*Your goal*
Starting with the line that contains "This screenshot has height=819, width=1456.", copy each line exactly through the end of the listing, and omit all pictures.

*Excerpted data*
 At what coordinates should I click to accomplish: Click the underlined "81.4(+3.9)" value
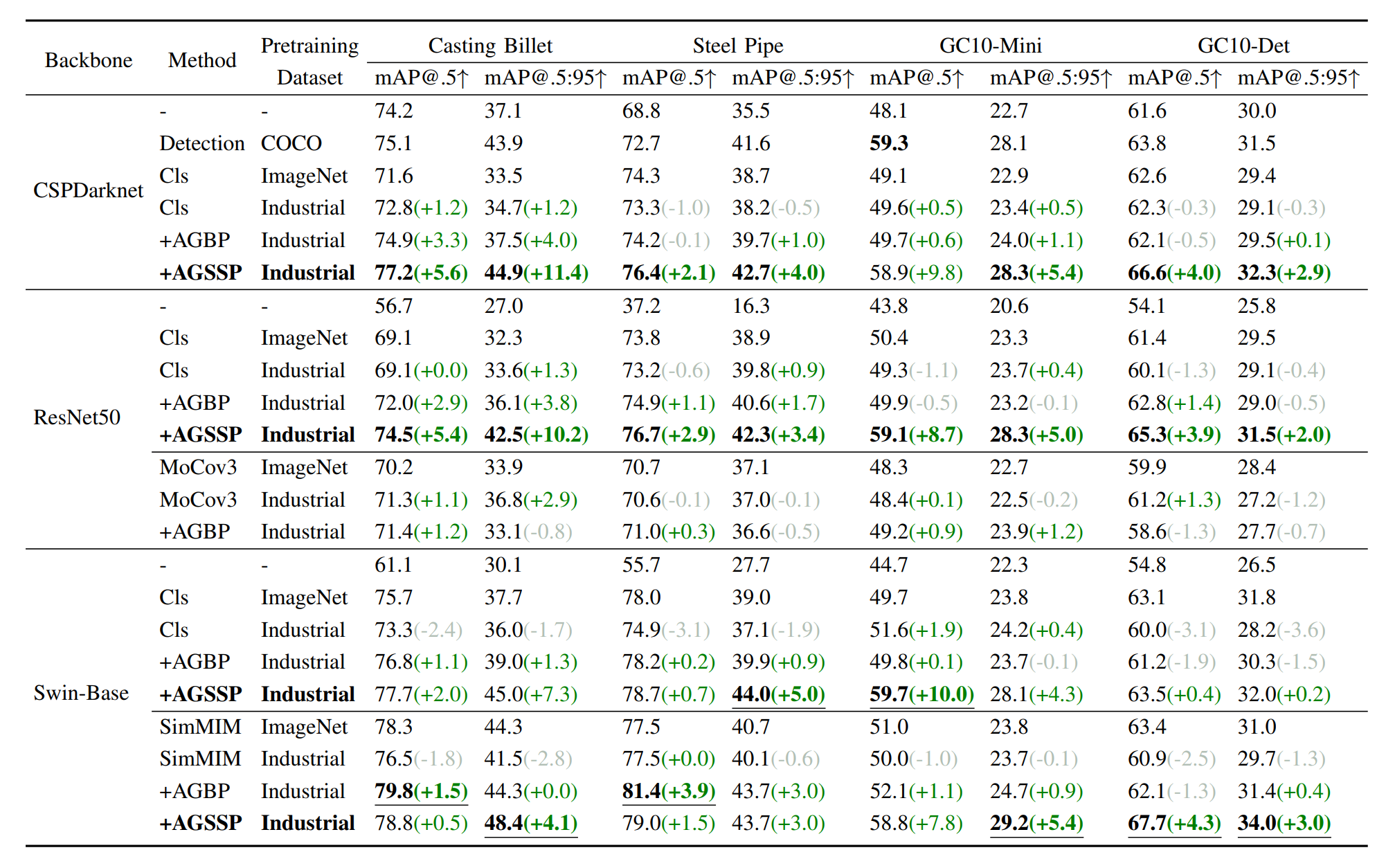coord(668,790)
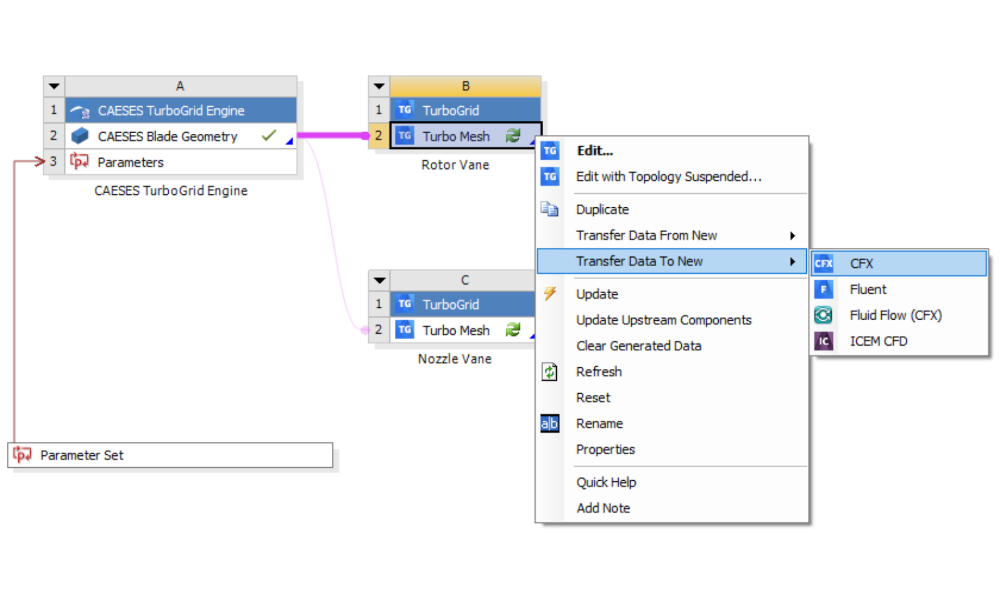Open system C header dropdown arrow
The width and height of the screenshot is (1000, 600).
pyautogui.click(x=379, y=281)
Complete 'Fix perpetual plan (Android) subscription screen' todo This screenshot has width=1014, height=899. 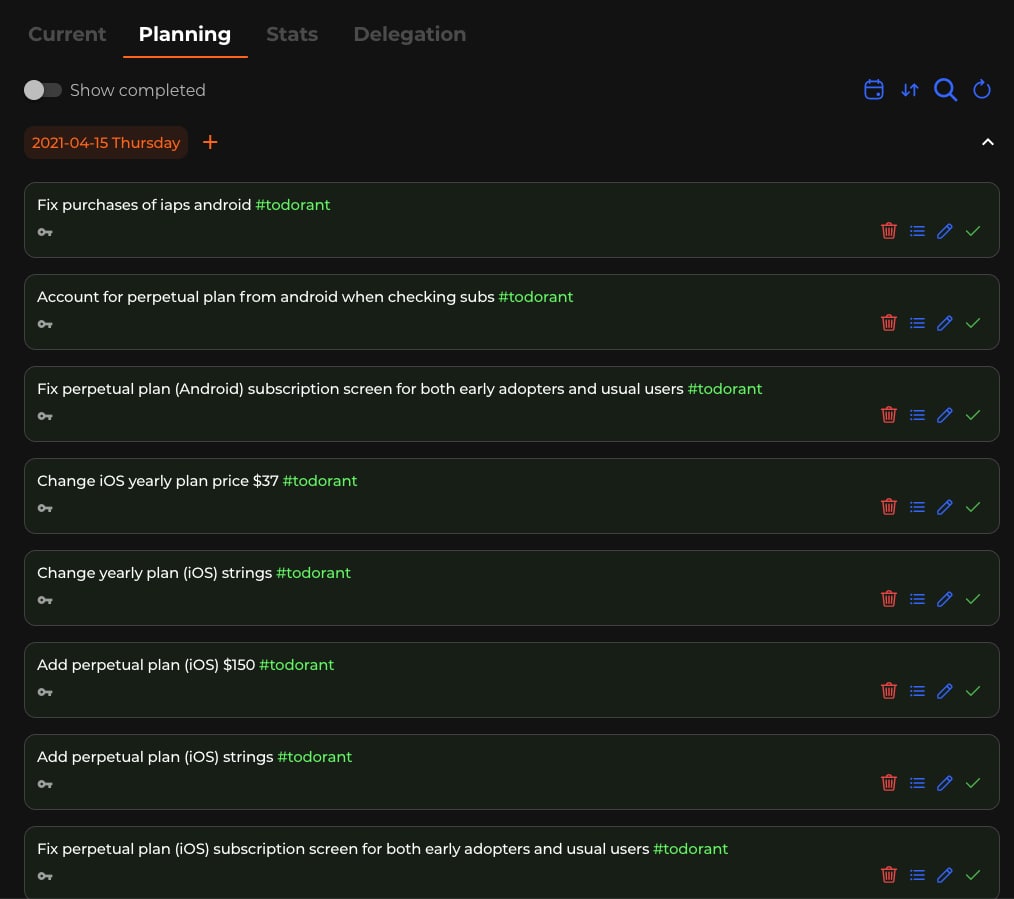(973, 415)
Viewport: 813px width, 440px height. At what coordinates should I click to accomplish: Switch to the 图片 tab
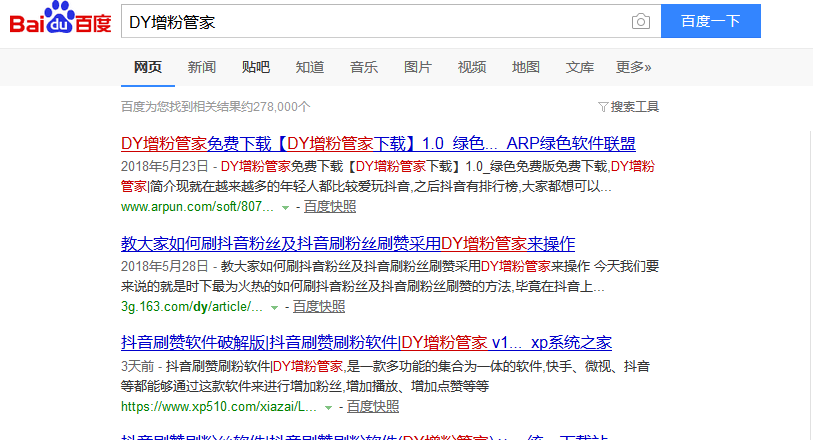point(418,67)
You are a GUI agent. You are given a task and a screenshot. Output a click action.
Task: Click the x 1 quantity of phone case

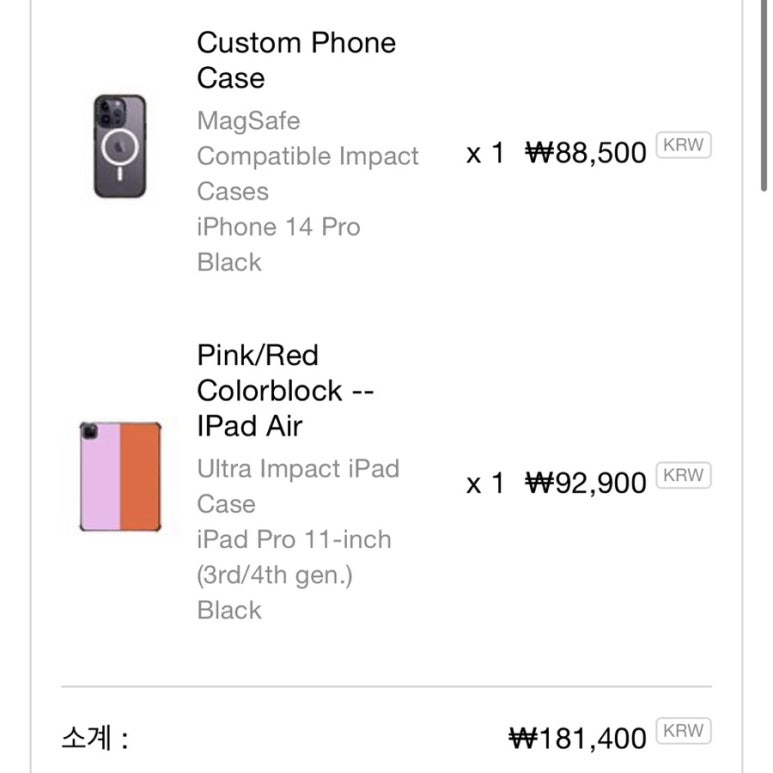485,153
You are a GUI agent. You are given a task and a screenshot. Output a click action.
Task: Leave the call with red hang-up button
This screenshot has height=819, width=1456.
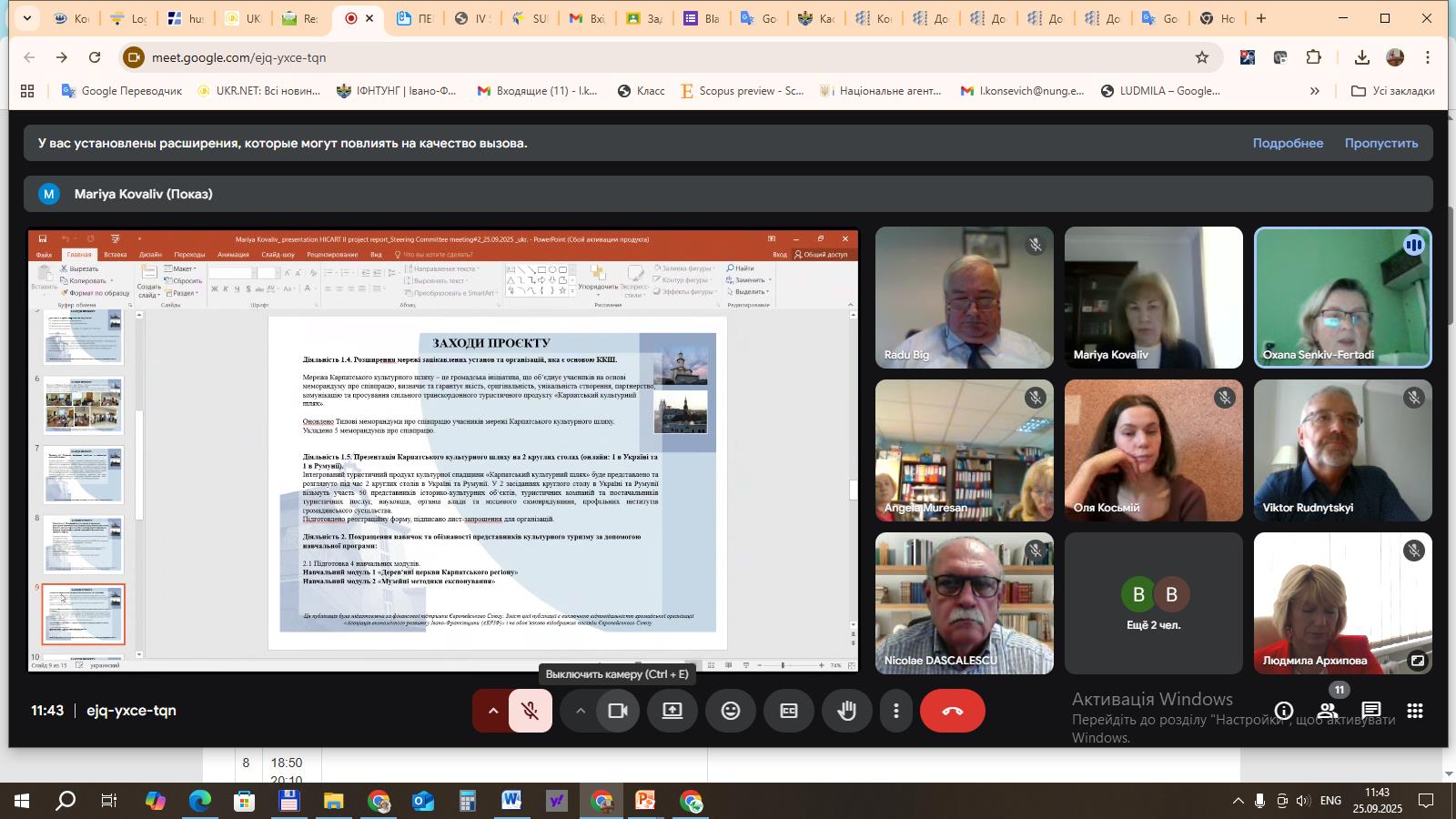(x=952, y=712)
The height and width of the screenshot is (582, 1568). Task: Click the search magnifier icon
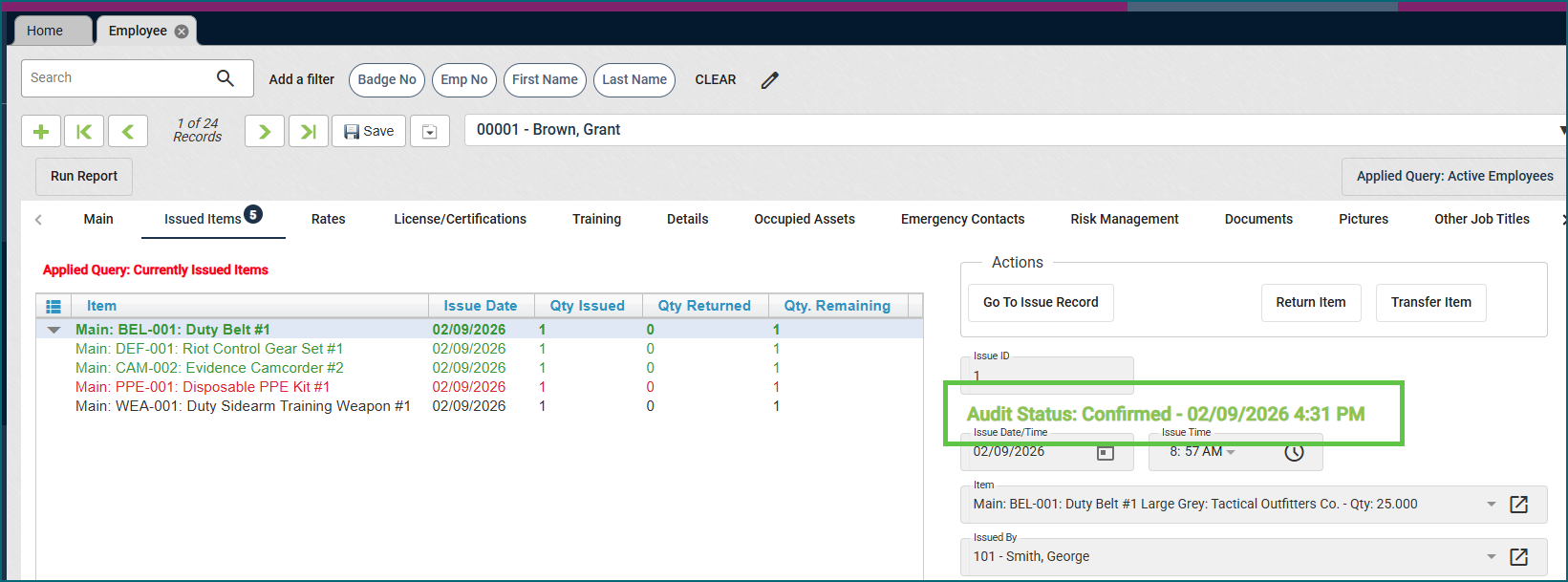coord(226,78)
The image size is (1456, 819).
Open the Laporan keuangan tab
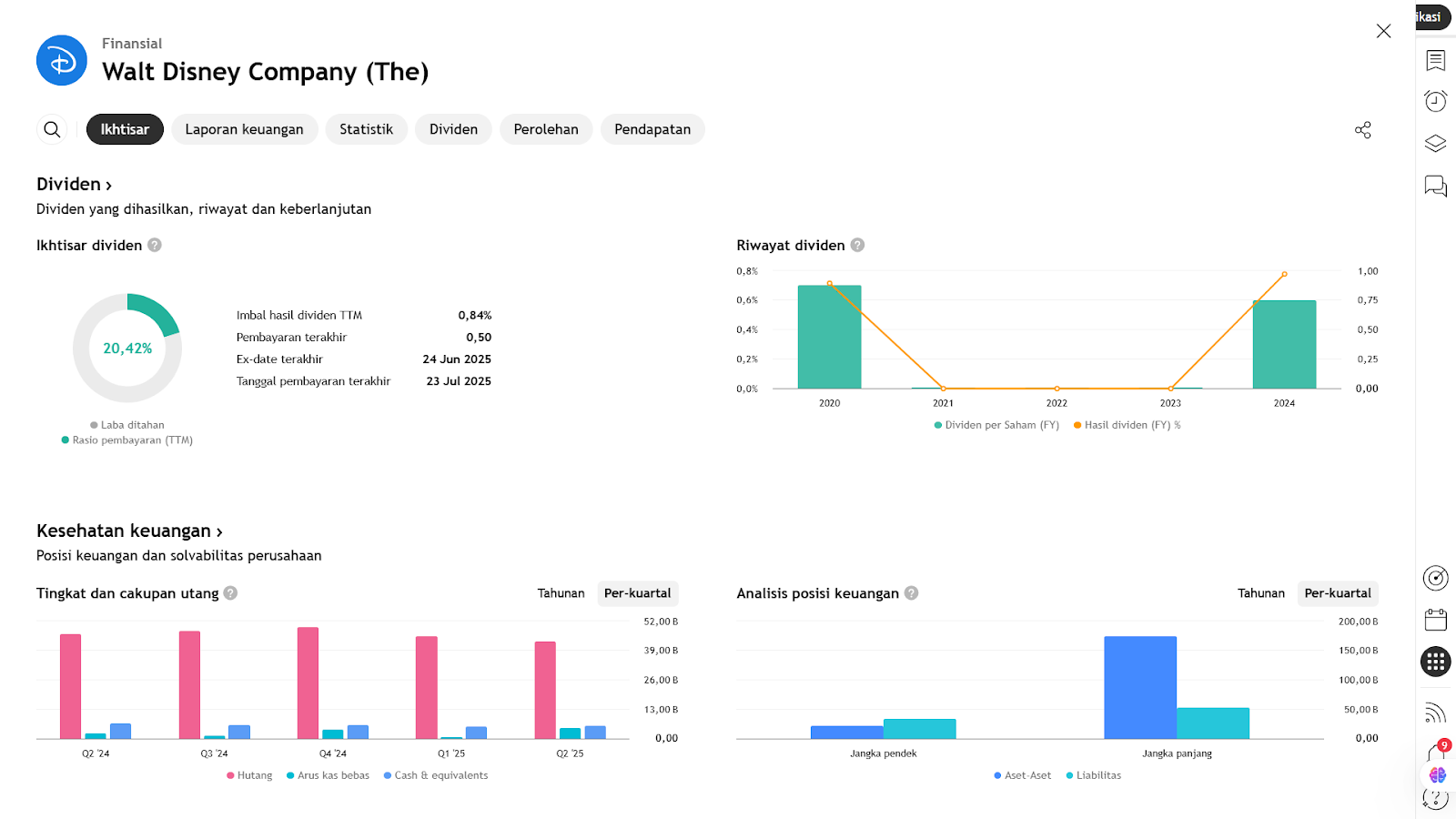point(244,129)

*Your response*
This screenshot has height=819, width=1456.
(x=952, y=712)
The height and width of the screenshot is (582, 1568). Task: Click the search magnifier icon
coord(226,78)
The image size is (1456, 819).
Open the Laporan keuangan tab
point(244,129)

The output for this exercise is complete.